Unfortunately, relying on AI tools making obvious blunders and conducting quick fact-checking are far from enough as part of a sound malicious synthetic content detection strategy. Researchers around the world are busy working on systems and models that will help fight deepfakes, fake news, fake social media content, and other forms of malicious AI content. Three major areas within this field are deepfake detection, content provenance, and bot detection.

Deepfake Detection
Deepfakes are AI-generated videos, images, or audio clips that manipulate existing content by superimposing or replacing the original face or voice with someone else's, making it appear as if the subject is saying or doing things they never actually did.

Deepfake detection via AI often involves training models to recognise inconsistencies in shading, pixelation, or other visual content elements. As deepfake generators aren’t (yet) able to produce images or videos that replicate the original with 100% accuracy, deepfake detection AI systems aim to identify these imperfections.

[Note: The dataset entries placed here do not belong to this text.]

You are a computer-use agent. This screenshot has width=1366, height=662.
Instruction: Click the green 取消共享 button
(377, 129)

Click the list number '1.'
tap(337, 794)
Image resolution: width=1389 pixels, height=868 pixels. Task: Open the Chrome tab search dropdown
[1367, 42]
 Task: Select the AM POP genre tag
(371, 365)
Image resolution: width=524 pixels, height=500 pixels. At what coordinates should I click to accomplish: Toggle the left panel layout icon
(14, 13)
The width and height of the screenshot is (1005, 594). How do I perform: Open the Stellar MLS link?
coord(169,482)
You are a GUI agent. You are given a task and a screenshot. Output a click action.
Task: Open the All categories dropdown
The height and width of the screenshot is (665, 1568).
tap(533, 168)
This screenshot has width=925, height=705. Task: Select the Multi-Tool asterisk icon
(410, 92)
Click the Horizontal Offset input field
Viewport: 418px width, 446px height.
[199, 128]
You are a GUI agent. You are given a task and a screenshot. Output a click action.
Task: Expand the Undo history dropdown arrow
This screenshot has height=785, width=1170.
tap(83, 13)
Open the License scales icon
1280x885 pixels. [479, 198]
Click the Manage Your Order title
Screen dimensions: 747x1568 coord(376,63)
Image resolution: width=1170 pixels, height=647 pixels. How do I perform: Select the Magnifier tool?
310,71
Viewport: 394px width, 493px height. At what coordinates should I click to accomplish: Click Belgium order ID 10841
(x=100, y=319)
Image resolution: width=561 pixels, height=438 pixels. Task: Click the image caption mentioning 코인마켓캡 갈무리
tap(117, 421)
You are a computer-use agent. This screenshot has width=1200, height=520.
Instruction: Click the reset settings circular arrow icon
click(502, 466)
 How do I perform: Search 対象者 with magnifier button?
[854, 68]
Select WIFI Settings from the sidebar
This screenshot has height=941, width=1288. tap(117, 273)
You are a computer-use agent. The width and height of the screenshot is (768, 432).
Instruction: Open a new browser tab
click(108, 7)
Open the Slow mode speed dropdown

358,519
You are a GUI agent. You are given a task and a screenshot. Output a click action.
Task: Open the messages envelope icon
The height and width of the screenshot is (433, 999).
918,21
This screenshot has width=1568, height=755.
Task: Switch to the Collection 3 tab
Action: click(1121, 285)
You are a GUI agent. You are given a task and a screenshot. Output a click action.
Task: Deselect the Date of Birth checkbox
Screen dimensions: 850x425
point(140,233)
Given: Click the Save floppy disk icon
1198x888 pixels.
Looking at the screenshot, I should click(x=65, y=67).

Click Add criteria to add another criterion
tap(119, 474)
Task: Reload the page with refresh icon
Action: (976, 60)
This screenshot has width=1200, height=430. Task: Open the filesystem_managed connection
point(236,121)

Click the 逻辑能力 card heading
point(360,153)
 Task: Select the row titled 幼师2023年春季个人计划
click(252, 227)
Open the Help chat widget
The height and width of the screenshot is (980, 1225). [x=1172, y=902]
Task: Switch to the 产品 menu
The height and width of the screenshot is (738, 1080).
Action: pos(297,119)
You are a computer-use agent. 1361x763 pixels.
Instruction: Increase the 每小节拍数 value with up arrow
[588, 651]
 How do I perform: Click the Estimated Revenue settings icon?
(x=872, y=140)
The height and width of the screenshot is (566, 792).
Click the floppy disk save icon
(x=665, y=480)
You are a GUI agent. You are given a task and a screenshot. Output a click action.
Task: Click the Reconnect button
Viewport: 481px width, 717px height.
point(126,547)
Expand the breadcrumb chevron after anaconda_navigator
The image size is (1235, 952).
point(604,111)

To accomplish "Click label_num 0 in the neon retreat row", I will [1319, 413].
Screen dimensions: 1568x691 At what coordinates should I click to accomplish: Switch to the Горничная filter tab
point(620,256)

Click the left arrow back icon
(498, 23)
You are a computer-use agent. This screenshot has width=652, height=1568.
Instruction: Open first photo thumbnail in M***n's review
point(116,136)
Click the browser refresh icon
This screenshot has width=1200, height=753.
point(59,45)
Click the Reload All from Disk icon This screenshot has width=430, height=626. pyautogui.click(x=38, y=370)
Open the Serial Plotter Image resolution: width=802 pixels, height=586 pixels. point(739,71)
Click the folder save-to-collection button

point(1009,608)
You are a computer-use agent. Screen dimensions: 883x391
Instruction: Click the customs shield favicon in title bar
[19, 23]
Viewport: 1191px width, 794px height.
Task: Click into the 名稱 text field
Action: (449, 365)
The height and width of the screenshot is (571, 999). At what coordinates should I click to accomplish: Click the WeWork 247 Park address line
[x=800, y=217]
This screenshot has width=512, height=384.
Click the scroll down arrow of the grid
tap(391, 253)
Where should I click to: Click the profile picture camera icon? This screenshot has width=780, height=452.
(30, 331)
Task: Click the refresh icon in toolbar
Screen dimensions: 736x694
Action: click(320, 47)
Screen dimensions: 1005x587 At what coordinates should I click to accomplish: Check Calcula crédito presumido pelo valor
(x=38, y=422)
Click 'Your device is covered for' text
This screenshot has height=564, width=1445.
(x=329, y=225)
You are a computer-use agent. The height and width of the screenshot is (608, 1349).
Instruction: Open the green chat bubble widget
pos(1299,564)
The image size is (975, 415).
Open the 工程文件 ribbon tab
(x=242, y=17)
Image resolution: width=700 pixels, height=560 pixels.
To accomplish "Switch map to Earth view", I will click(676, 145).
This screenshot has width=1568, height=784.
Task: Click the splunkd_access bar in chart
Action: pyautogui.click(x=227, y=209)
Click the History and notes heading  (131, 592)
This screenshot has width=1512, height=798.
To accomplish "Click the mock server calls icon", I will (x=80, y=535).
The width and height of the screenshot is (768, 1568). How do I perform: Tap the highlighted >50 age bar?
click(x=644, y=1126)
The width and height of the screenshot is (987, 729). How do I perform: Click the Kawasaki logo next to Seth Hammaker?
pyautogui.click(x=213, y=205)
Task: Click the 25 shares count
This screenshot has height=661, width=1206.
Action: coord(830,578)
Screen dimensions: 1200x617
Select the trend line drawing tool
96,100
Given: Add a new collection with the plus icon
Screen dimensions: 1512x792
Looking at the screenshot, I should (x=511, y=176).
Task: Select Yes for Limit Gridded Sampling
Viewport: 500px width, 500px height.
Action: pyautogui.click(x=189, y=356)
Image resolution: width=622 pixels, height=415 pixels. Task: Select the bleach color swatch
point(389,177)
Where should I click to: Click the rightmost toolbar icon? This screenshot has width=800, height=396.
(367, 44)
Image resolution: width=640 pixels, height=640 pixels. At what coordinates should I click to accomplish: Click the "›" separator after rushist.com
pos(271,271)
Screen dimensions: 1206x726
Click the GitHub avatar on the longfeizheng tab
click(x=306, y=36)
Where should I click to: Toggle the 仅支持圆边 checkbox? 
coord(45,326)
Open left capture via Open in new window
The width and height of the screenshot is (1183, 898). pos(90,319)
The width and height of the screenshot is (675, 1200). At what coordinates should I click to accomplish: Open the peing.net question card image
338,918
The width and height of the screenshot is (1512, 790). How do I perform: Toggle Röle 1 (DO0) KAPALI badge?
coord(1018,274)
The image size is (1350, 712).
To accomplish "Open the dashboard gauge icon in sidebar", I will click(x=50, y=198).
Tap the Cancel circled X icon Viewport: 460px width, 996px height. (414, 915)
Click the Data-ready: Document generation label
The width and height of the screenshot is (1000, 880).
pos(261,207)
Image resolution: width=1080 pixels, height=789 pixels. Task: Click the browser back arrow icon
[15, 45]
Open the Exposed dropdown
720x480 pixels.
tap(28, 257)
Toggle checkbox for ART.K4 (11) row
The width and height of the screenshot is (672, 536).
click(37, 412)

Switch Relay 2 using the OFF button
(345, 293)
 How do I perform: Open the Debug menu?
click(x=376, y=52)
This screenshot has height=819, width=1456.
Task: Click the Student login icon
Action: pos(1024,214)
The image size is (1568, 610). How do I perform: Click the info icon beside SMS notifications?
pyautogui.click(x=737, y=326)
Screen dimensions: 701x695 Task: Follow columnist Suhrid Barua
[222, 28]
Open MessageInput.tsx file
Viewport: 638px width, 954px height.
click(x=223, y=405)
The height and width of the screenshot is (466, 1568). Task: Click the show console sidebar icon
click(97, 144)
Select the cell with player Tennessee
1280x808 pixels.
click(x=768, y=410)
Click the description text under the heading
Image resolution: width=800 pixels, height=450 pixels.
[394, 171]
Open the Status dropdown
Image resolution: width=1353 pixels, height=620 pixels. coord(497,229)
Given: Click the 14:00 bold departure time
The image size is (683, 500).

Among the large tech players, Intel and Meta are particularly active in R&D activities related to deepfake detection.

Content Provenance
Content provenance is a framework which can be used to quickly and automatically establish the authenticity of any piece of online content. It represents a major opportunity to fight maliciously-generated synthetic content. Content provenance is an emerging area, and established provenance systems are currently lacking. Thus, it’s more of a concept than a defined realisation. Adobe, with its Content Authenticity Initiative, is at the forefront of work in this direction.

This is an area where blockchain technology might have major use cases. As blockchain is a trustless, cryptographically protected, transparent ledger, it could act as a backbone for content provenance systems.

For content provenance to work effectively, robust AI systems that will easily track and match synthetic content pieces to claimed originals will be required.

Bot Detection
Detecting bots, particularly on social media, is among the most effective ways to fight malicious synthetic content. Such content is rarely generated by humans. Individuals with sinister intents normally setup bots or bot networks to spread and amplify their synthetically produced content.

Thus, the vast majority, though of course not all, of AI-generated content that aims to disinform or sow chaos can be netted using bot detection AI algorithms.

We, at ZENPULSAR, are at the forefront of R&D in this area. Our AI models trained to detect bots on social media already achieve between 95% and 98% detection rates, depending on a specific social media platform. By maintaining these detection rates, we guard our social sentiment tools, datasets, and users against the vast majority of the malicious synthetic content that floats around on social media.


Deepfake recognition systems, content provenance, and bot detection are some of the major areas of R&D to fight the already disturbing onslaught of malicious synthetic content online. As generative AI technologies continue to evolve, expect this problem to deepen. For AI researchers and developers, this is a major challenge and an opportunity to protect humanity from the devastating effects of malicious AI-produced content – manipulated elections, financial markets in chaos, loss of trust in public institutions, and even the inability to detect if you’re indeed talking on the phone or via video with your family member or an AI impersonator.